Tuesday, August 24, 2010
Let me say first, I used to have a netbook, purchased for this very use. I hated it for a few reasons: it didn't do much aside from word processing and internet browsing; it was Windows (I know, I'm a snob, but I'm a graphic designer and the vast majority of us are unapologetic Apple whores); it was slow when running off its battery; the keyboard was horrid. The keyboard was small even for my dinky fingers, and the keys themselves weren't where I ergonomically expect them to be. Suffice it to say, I couldn't get into a writing groove on that thing.
So earlier this year I told myself wistfully (wistful over the idea of both the iPad and the contract) "If I ever sell to Harlequin, I'm buying an iPad to celebrate." I hadn't expected to sell until the twelfth generation iPad was out, but trust me, that's not a complaint. So I got my Pad about a month ago, and it's soooo handsome. Best app so far—Boggle. But could I justify the purchase as more than a travel Boggle set and a very pretty celebration gift to myself? My hope had been that it could replace my netbook as my on-the-go writing device. Well, long fed up with the netbook, I'd already replaced it with a steno pad and a Bic, and figured the new shiny couldn't do much worse.
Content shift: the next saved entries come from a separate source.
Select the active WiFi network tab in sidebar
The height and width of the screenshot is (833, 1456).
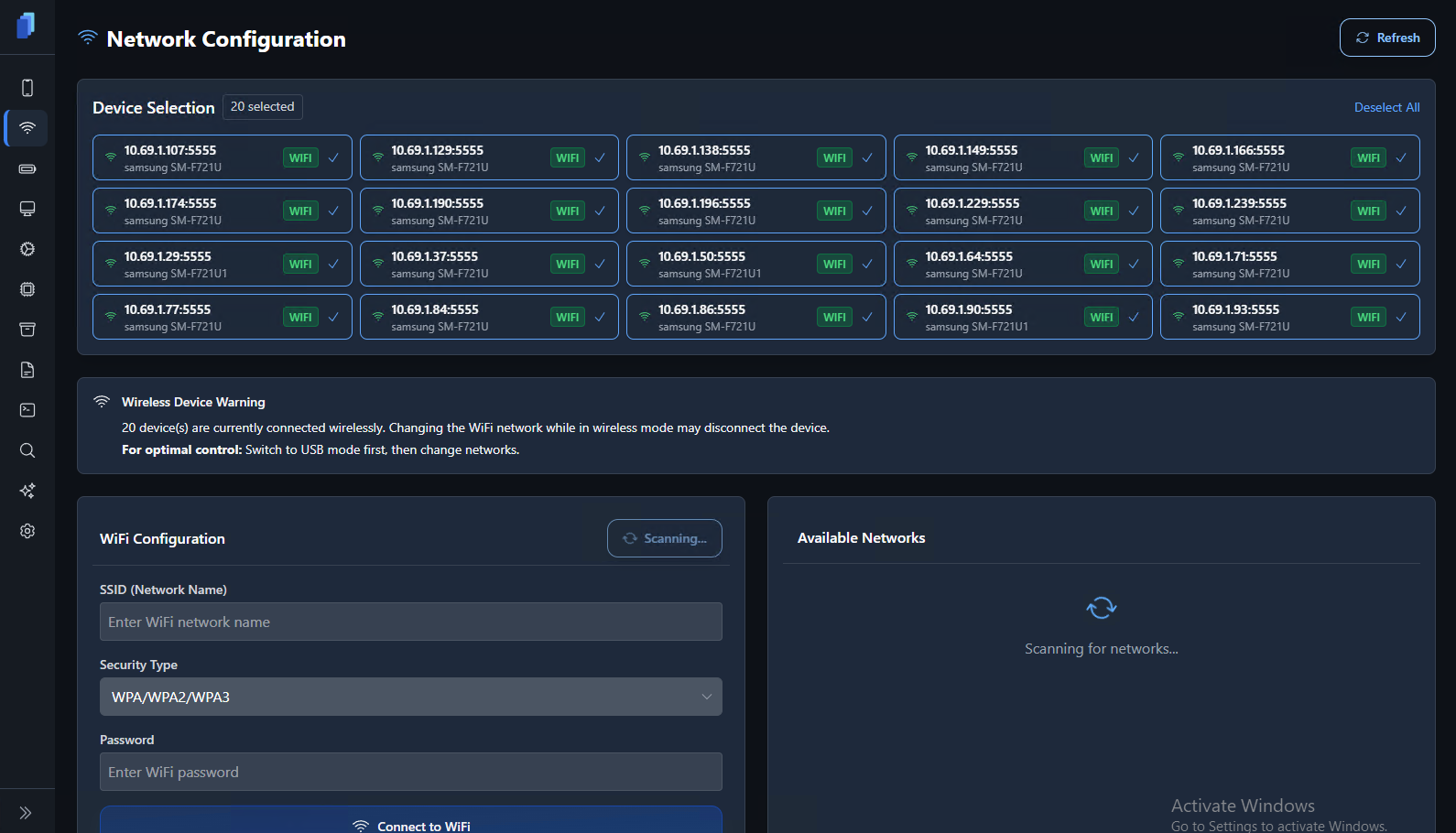point(27,128)
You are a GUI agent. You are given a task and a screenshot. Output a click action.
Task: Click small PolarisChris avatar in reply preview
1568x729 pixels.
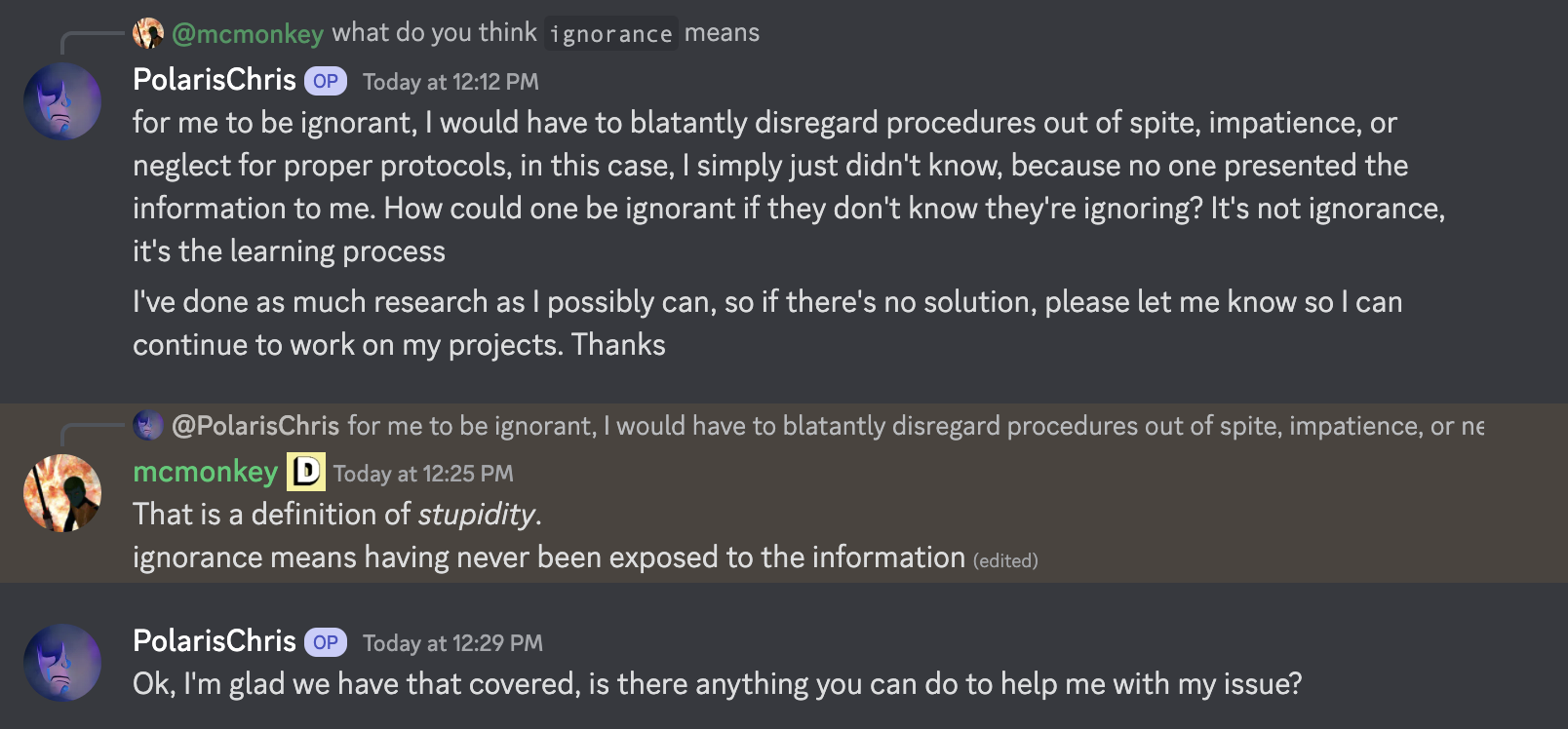[x=148, y=425]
The iPad has a built-in digital keyboard, as you probably know. It pops up when you're doing something that requires you to type, and it's pretty nifty and an okay size for my girly hands…but it's just not natural to type on. You're typing, and because no keys actually depress when you hit them, it feels sort of odd and rough on the wrists. The keys are pretty much where I want them, unless I need special punctuation or numerals, which you access by tapping a button that brings up a second (and third if you need something really exotic) keyboard screen. But overall, it's okay—good for banging out an e-mail on the train. But luckily my husband had talked me into investing in a bluetooth keyboard before we left the Apple Store.
There are a number of different portable keyboards and I bought one of the Apple ones. The picture above shows the dock version, which you can mount your iPad right onto. I didn't want that—I like to work sitting on a couch with a big pillow on my lap, and that set-up would have tipped right over. Plus, you're stuck using the iPad in portrait mode only, and I like tilting it on its side in landscape mode, using its case as an easel to tilt the screen in my direction. So instead I got the bluetooth Apple keyboard that just sits on its own, and it is faaaantastic. The best thing about it, which won't be amazing news to everyone, is that it's nearly identical to the keyboard I type on in my office, minus the right-hand third—calculator-style numerals and some extra function keys. Thus, I don't need to retrain my fingers every time I sit down to write. That was the worst thing with the netbook—every time I hit a colon instead of a comma on its wonky little keyboard, it pulled me out of the story flow.
For a word processor, I bought the Pages app for ten bucks through iTunes. It plays nice with Word docs and has most of the features I want in a WP…the only things really missing for me are a comments tool and a wordcount tool, and fingers crossed those'll get added in a future update. With the external keyboard, typing and cutting and pasting is really quite breezy. It's not as quick as a desktop computer with a mouse, but it's highly tolerable. And after I got home and rerieved my edited document and opened it up in Word, the styling didn't look too much worse for wear after the Pages conversion.
Other random pluses for the iPad: doesn't get hot like a laptop, it's very transportable, it's a faboo e-reader, and the interface is all familiar to me from using my iPod Touch. Also, the battery lasts quite a while and charges reasonably quick. Oh also, because it doesn't get warm and hum soothingly like a laptop or netbook, your parents' sociopathic pet cockatiel won't try to sleep on it, then bite you when you attempt to remove him.
Okay, downsides to Padsy… Well, it's an Apple toy, so that means no Flash. Yet. That's annoying for small things, such as checking my Google Analytics each morning (Analytics's graphs and maps and some other interfaces are Flash-driven). And although the Pad is super pretty and shiny, that shininess can be annoying if you're trying to work in a sunny room. Plus you get finger smudges all over the glass screen…still, I maintain that buffing it and tilting it strategically to avoid glare is a small price to pay for how pretty it is. Another so-called downside people complain about with the Pad and the iPhone is their inability to run multiple apps at once. To me, this is a plus. Checking Twitter and e-mail demands that you close your document and make a concerted effort, and that keeps me from multitasking as much as I normally might, meaning I ultimately get more work done.
So that's my wrap-up. I'm leaving for a three-week vacation soon and I'll be doing plenty of writing and revising while I'm away, so if I have any new revelations or insights or tips, I'll come back and reprise my findings next month.